The comics world is in mourning after the back-to-back death announcements of two industry legends, Marie Severin and Gary Friedrich.
Marie Severin suffered a stroke earlier this week and was moved into hospice, where she passed away early Thursday morning. Severin, who was 89, had been working in the industry since the 1940s, when she started as a colorist for the legendary EC Comics. Following the introduction of the Comics Code Authority and the morality crackdown that forbade gory horror and crime comics (EC’s stock in trade), Severin left comics for a few years, before returning to the industry and eventually making her way to Marvel, where she remained until their bankruptcy in the 90s. She also worked for Atlas, DC, Claypool, and Fantagraphics.
In her time at Marvel, Severin served as their main colorist before moving to penciling. She’s best known for her co-creation of Spider-Woman in 1976, as well as her work on Marvel’s parody series, Not Brand Echh. You can see examples of her gift for caricature and cartooning below. Her career and legacy belies the notion that women aren’t funny or are in any way newcomers to comics.

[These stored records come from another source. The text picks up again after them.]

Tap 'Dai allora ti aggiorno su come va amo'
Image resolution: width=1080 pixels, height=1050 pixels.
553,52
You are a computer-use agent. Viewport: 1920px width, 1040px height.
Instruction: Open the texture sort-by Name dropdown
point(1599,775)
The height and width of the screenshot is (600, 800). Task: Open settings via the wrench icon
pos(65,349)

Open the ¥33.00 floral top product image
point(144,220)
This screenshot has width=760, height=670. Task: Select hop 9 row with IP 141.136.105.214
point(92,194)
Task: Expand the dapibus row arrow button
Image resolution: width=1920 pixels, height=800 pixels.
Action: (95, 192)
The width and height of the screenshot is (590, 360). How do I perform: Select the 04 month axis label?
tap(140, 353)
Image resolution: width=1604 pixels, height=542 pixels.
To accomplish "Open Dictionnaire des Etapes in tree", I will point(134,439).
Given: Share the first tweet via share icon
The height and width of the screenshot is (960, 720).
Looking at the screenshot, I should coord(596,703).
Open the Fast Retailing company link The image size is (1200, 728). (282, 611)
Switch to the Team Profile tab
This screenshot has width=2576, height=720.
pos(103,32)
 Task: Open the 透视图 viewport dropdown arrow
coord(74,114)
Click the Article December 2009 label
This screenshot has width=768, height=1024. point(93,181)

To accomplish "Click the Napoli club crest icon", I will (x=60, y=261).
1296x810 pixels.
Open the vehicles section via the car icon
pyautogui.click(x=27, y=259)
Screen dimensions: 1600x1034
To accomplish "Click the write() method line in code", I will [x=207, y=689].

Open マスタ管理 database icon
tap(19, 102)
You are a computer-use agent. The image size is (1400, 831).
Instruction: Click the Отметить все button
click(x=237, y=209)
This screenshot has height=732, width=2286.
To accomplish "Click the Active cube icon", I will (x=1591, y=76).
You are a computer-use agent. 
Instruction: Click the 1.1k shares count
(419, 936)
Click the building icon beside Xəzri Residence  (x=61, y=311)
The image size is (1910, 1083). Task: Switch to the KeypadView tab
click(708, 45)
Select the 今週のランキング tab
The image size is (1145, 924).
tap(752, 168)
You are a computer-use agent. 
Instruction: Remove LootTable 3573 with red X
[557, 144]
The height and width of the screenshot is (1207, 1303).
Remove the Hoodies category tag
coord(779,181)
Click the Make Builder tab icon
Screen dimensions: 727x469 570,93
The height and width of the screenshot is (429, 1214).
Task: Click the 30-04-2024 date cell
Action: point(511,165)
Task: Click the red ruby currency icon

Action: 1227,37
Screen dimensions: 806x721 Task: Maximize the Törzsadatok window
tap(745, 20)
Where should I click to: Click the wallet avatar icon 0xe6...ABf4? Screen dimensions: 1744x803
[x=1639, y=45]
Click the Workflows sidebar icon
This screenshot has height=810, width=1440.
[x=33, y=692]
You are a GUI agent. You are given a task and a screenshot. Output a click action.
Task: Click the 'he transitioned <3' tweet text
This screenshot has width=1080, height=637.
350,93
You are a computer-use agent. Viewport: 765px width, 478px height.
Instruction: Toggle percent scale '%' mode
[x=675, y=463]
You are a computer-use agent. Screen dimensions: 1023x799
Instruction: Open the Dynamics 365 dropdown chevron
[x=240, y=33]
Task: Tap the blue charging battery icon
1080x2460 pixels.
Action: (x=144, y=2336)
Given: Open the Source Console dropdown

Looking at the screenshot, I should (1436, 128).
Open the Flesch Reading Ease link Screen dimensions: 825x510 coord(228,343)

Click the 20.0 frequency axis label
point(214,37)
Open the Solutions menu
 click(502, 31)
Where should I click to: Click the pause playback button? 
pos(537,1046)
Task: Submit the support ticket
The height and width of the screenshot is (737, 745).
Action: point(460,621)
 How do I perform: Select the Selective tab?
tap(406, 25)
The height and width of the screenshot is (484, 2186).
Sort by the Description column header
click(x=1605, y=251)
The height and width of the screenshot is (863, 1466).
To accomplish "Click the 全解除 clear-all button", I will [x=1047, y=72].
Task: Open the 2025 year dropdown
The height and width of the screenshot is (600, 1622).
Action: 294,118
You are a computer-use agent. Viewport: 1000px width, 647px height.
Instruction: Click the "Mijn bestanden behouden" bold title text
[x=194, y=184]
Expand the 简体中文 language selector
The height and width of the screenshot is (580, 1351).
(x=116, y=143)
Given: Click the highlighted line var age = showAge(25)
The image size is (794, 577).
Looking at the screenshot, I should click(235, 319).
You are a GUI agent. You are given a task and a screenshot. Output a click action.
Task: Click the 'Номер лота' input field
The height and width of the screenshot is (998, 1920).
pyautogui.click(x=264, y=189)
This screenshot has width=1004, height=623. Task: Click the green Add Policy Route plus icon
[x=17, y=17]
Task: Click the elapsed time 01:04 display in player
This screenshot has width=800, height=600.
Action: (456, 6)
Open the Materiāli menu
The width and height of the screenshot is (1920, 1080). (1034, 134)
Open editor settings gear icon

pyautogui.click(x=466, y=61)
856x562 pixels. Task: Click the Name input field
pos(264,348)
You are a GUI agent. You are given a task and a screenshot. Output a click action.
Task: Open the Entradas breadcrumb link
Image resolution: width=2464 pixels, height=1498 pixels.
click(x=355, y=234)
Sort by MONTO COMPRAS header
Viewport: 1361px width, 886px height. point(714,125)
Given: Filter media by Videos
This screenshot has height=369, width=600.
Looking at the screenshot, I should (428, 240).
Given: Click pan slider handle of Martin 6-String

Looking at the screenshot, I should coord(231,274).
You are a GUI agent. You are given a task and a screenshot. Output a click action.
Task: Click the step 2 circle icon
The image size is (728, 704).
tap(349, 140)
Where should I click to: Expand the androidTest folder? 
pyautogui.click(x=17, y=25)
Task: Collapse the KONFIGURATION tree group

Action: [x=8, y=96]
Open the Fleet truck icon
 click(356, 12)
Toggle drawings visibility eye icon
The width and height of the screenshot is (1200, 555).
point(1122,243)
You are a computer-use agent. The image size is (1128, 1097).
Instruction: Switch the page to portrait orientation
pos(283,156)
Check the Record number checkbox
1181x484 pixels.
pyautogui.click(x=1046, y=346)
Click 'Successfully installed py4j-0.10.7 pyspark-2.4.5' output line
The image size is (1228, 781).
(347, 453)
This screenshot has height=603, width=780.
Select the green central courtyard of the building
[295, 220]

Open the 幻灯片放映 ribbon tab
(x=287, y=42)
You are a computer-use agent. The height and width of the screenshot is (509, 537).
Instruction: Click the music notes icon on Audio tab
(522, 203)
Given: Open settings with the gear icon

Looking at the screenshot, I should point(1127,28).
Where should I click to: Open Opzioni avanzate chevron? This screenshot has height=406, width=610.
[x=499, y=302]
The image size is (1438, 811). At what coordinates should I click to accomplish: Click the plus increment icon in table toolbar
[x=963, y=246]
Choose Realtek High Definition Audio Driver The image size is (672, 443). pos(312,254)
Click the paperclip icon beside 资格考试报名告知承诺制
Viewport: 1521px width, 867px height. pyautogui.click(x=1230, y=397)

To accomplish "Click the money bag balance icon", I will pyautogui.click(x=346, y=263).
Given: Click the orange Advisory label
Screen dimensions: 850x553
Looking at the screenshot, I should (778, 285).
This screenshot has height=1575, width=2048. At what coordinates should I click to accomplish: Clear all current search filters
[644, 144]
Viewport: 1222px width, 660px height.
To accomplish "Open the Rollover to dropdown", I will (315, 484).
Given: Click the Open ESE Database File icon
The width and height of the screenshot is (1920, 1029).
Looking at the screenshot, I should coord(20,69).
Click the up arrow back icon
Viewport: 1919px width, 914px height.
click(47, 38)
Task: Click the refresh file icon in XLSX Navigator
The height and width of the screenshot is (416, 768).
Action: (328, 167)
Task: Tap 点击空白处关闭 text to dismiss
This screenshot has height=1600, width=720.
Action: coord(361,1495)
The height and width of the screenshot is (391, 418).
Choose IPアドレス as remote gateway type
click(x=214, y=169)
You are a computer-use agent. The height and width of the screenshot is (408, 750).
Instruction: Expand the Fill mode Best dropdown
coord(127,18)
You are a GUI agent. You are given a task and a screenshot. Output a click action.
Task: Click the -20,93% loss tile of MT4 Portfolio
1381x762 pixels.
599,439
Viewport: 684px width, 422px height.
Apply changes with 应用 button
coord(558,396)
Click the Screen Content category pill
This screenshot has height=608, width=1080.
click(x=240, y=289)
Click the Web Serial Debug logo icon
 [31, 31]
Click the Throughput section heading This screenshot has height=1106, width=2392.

Gary Friedrich passed away on Tuesday after having suffered from Parkinson’s disease for several years. Friedrich, who was 76, began writing for Marvel in the 1960s. He is best known for a lengthy run on Sgt. Fury and the Howling Commandos that accomplished the difficult task of writing a World War II comic for a Vietnam-era audience, as well as for co-creating the infernal characters Ghost Rider and Daimon Hellstrom, Son of Satan.
In 2007, Friedrich sued Marvel, Sony, and a number of other parties for ownership of Ghost Rider, claiming that film and merchandising rights had reverted to him in 2001 and that the 2007 Ghost Rider film starring Nicholas Cage was exploitation of his property. Friedrich lost the lawsuit in 2011 but appealed the verdict, and agreed to a settlement with Marvel in 2013.
Severin and Friedrich will both be sorely missed by their colleagues and fellow creators, as well as the fans who have been reading their work for generations.